• Records provided
--------------------

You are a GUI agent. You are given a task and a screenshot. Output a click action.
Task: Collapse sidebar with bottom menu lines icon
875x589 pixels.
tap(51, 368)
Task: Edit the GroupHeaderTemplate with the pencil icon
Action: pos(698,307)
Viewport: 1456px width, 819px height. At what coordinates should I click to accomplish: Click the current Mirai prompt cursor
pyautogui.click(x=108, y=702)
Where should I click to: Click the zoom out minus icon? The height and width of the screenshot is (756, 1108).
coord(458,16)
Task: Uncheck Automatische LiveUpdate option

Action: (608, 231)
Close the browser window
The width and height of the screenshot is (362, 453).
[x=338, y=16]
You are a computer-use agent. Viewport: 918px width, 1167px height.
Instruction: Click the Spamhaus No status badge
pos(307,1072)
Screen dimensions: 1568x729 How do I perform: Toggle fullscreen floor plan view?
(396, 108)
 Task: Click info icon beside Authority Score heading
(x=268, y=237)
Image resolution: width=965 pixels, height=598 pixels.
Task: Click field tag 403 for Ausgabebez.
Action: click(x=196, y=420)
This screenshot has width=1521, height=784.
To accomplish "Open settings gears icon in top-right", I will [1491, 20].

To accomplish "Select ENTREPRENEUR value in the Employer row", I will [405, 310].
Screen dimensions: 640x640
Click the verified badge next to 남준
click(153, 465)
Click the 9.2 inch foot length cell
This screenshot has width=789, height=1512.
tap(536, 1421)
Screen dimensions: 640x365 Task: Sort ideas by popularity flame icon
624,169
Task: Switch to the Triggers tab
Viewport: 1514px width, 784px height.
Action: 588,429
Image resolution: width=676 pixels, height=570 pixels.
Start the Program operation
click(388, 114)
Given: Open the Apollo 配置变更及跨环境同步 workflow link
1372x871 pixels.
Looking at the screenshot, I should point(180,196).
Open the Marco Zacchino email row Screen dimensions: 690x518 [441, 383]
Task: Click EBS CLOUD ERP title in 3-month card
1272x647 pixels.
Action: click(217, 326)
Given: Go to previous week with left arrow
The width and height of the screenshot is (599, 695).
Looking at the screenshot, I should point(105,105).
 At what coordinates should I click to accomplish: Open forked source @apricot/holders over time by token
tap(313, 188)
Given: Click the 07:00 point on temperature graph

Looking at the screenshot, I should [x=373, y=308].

--------------------

Lay out every line of the material above as a numbered list, leaving out the blank lines.

1. You are a GUI agent. You are given a task and a screenshot. Output a click action.
2. Task: Collapse sidebar with bottom menu lines icon
3. 875x589 pixels.
4. tap(51, 368)
5. Task: Edit the GroupHeaderTemplate with the pencil icon
6. Action: pos(698,307)
7. Viewport: 1456px width, 819px height. At what coordinates should I click to accomplish: Click the current Mirai prompt cursor
8. pyautogui.click(x=108, y=702)
9. Where should I click to: Click the zoom out minus icon? The height and width of the screenshot is (756, 1108).
10. coord(458,16)
11. Task: Uncheck Automatische LiveUpdate option
12. Action: (608, 231)
13. Close the browser window
14. The width and height of the screenshot is (362, 453).
15. [x=338, y=16]
16. You are a computer-use agent. Viewport: 918px width, 1167px height.
17. Instruction: Click the Spamhaus No status badge
18. pos(307,1072)
19. Screen dimensions: 1568x729 How do I perform: Toggle fullscreen floor plan view?
20. (396, 108)
21.  Task: Click info icon beside Authority Score heading
22. (x=268, y=237)
23. Image resolution: width=965 pixels, height=598 pixels.
24. Task: Click field tag 403 for Ausgabebez.
25. Action: click(x=196, y=420)
26. This screenshot has width=1521, height=784.
27. To accomplish "Open settings gears icon in top-right", I will [1491, 20].
28. To accomplish "Select ENTREPRENEUR value in the Employer row", I will [405, 310].
29. Screen dimensions: 640x640
30. Click the verified badge next to 남준
31. click(153, 465)
32. Click the 9.2 inch foot length cell
33. This screenshot has width=789, height=1512.
34. tap(536, 1421)
35. Screen dimensions: 640x365 Task: Sort ideas by popularity flame icon
36. 624,169
37. Task: Switch to the Triggers tab
38. Viewport: 1514px width, 784px height.
39. Action: 588,429
40. Image resolution: width=676 pixels, height=570 pixels.
41. Start the Program operation
42. click(388, 114)
43. Given: Open the Apollo 配置变更及跨环境同步 workflow link
44. 1372x871 pixels.
45. Looking at the screenshot, I should point(180,196).
46. Open the Marco Zacchino email row Screen dimensions: 690x518 [441, 383]
47. Task: Click EBS CLOUD ERP title in 3-month card
48. 1272x647 pixels.
49. Action: click(217, 326)
50. Given: Go to previous week with left arrow
51. The width and height of the screenshot is (599, 695).
52. Looking at the screenshot, I should point(105,105).
53.  At what coordinates should I click to accomplish: Open forked source @apricot/holders over time by token
54. tap(313, 188)
55. Given: Click the 07:00 point on temperature graph
56. Looking at the screenshot, I should [x=373, y=308].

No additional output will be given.